Excerpted passage:
━━━━━━━━━━

Tetra­methyl­ammonium hydrogen terephthalate

Abstract

The asymmetric unit of the title salt, C₄H₁₂N⁺·C₈H₅O₄ ⁻, contains one half of a tetra­methyl­ammonium cation and one half of a hydrogen terephthalate monoanion. The N atom of the ammonium cation lies on a twofold rotation axis and the centre of mass of the terephthalate anion is on a centre of inversion. In the crystal, the centrosymmetric terephthalate ions are linked by a very short symmetric O—H⋯O hydrogen bond [O⋯O = 2.4610 (19) Å] into a one-dimensional polymeric chain along [1-12]. The tetra­methyl­ammonium cations and terephthalate anions are then connected through a pair of bifurcated acceptor C—H⋯O hydrogen bonds, generating a three-dimensional supra­molecular network. The carboxyl­ate groups at both ends of the terephthalate anion are charge-shared with an equal probability of 0.5.

━━━━━━━━━━

Exercise details: Write the next part of the passage on tetramethylammonium hydrogen terephthalate, picking up after its final sentence.

Given entries:

━━━━━━━━━━

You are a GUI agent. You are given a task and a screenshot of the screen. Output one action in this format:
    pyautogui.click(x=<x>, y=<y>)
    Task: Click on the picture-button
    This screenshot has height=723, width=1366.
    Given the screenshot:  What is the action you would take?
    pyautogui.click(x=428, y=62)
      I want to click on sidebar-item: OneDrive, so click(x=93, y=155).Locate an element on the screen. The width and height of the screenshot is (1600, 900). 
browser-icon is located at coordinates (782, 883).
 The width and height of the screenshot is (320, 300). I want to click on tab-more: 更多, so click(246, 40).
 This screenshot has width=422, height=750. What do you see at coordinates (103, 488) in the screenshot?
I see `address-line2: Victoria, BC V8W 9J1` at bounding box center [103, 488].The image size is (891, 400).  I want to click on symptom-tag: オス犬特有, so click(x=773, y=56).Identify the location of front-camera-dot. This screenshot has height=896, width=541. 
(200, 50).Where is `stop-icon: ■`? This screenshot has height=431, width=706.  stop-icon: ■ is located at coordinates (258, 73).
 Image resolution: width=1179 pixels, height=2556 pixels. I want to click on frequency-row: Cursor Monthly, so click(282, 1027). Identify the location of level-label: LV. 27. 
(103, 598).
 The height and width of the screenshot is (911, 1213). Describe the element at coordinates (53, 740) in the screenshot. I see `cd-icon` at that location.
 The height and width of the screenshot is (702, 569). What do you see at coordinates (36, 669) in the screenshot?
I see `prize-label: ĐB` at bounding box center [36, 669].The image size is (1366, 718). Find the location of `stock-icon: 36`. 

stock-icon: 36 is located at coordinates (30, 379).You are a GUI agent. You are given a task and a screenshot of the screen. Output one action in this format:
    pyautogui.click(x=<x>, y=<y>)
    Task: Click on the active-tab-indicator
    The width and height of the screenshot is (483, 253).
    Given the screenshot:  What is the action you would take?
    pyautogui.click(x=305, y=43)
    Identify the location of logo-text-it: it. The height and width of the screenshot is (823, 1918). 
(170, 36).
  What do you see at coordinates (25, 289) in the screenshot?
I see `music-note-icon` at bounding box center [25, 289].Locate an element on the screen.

━━━━━━━━━━

Answer box:
Related literature  

For a review of very short O—H⋯O hydrogen bonds, see: Speakman (1972 ▶). For recent reports of acidic salts of dicarb­oxy­lic acids with short intra- and inter­molecular O—H⋯O hydrogen bonds, see: Starosta & Leciejewicz (2010 ▶); Hemamalini & Fun (2010 ▶); Sun et al. (2002 ▶); Sharma et al. (2006 ▶); Wang et al. (2004 ▶); Taka et al. (1998 ▶). For examples of diphospho­nates with strong O—H⋯O hydrogen bonds, see: Tsaryk et al. (2011 ▶); Courtney et al. (2006 ▶); Cheng & Lin (2006 ▶). For background to symmetric and asymmetric O—H⋯O hydrogen bonds, see: Misaki et al. (1986 ▶); Catti & Ferraris (1976 ▶). For graph-set analysis of hydrogen bonds, see: Etter et al. (1990 ▶); Bernstein et al. (1995 ▶). For the synthesis of the 5,5′-(o-phenyl­ene)di-1H-tetra­zole ligand, see: Demko & Sharpless (2001 ▶).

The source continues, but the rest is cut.